Task statement:
Everything in the listing below from the line containing "Click the red Overwrite edit button" through the line containing "Given: Change the Time Zone selection" must be repeated exactly; the remaining lines are not wanted.

(Beginning of Given records)

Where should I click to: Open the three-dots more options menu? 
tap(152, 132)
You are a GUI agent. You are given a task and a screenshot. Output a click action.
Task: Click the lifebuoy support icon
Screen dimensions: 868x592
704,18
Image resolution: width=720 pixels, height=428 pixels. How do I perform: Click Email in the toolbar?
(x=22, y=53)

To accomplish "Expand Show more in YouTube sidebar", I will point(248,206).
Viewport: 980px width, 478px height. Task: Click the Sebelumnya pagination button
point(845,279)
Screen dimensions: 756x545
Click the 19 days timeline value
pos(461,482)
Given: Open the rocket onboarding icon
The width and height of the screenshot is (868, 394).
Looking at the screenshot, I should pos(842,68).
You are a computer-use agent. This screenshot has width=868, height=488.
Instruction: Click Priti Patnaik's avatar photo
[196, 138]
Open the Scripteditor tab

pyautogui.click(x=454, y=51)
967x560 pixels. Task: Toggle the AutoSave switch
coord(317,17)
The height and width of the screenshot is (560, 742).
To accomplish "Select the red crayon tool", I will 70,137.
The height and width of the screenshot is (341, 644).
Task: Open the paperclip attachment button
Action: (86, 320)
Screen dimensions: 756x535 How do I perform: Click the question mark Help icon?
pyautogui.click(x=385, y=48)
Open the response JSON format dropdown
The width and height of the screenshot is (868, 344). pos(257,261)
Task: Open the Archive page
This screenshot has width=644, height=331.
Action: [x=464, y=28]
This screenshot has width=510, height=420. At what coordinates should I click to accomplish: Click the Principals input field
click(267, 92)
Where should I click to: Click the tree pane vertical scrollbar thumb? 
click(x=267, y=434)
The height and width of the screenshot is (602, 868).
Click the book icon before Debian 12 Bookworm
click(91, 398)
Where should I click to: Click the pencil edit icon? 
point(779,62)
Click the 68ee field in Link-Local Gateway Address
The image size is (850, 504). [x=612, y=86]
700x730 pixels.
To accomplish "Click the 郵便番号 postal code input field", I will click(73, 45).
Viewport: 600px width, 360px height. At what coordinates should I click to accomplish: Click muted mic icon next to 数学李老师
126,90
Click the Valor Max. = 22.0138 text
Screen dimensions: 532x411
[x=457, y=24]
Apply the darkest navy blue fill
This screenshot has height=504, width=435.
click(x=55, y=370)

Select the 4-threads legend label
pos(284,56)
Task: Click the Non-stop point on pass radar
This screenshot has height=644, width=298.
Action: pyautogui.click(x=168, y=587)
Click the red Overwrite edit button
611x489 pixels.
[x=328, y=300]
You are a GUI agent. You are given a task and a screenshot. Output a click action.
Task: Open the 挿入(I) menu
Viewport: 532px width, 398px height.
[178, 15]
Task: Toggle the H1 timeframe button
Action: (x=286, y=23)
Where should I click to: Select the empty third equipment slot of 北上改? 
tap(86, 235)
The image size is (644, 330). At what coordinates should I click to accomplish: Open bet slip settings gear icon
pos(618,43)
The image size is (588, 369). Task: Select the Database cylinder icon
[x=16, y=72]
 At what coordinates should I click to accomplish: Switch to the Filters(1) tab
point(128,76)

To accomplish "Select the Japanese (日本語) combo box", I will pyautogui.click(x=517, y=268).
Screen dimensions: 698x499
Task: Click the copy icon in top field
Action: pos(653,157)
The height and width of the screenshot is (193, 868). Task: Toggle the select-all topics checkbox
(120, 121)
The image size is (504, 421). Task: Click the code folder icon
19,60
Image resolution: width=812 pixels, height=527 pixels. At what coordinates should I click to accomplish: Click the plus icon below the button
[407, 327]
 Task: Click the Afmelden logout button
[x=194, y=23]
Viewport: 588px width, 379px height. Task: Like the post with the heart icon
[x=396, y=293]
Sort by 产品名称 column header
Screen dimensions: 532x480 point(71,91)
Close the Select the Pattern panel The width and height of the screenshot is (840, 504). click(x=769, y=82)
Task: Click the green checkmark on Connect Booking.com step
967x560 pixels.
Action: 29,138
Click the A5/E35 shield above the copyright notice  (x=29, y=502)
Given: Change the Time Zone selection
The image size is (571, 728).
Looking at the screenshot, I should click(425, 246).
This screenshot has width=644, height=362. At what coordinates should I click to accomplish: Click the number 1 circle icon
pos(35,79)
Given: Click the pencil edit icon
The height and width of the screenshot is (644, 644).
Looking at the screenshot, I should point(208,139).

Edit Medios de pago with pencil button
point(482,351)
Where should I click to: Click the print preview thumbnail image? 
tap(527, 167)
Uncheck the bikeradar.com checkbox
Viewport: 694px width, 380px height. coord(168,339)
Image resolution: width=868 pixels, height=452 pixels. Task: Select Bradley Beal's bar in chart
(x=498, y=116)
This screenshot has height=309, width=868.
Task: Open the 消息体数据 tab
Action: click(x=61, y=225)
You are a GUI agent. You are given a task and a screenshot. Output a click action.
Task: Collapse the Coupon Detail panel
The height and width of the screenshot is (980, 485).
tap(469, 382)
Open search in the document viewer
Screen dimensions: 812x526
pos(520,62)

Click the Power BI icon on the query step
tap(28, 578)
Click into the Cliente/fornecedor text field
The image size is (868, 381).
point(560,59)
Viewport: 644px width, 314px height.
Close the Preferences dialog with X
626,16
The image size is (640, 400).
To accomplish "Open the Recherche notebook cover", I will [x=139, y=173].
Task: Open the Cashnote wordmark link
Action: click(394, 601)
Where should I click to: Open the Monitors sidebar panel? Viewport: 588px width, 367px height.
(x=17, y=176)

(End of Given records)

Problem solution:
Click the red Overwrite edit button
611x489 pixels.
[x=328, y=300]
You are a GUI agent. You are given a task and a screenshot. Output a click action.
Task: Open the 挿入(I) menu
Viewport: 532px width, 398px height.
[178, 15]
Task: Toggle the H1 timeframe button
Action: (x=286, y=23)
Where should I click to: Select the empty third equipment slot of 北上改? 
tap(86, 235)
The image size is (644, 330). At what coordinates should I click to accomplish: Open bet slip settings gear icon
pos(618,43)
The image size is (588, 369). Task: Select the Database cylinder icon
[x=16, y=72]
 At what coordinates should I click to accomplish: Switch to the Filters(1) tab
point(128,76)

To accomplish "Select the Japanese (日本語) combo box", I will pyautogui.click(x=517, y=268).
Screen dimensions: 698x499
Task: Click the copy icon in top field
Action: pos(653,157)
The height and width of the screenshot is (193, 868). Task: Toggle the select-all topics checkbox
(120, 121)
The image size is (504, 421). Task: Click the code folder icon
19,60
Image resolution: width=812 pixels, height=527 pixels. At what coordinates should I click to accomplish: Click the plus icon below the button
[407, 327]
 Task: Click the Afmelden logout button
[x=194, y=23]
Viewport: 588px width, 379px height. Task: Like the post with the heart icon
[x=396, y=293]
Sort by 产品名称 column header
Screen dimensions: 532x480 point(71,91)
Close the Select the Pattern panel The width and height of the screenshot is (840, 504). click(x=769, y=82)
Task: Click the green checkmark on Connect Booking.com step
967x560 pixels.
Action: 29,138
Click the A5/E35 shield above the copyright notice  (x=29, y=502)
Given: Change the Time Zone selection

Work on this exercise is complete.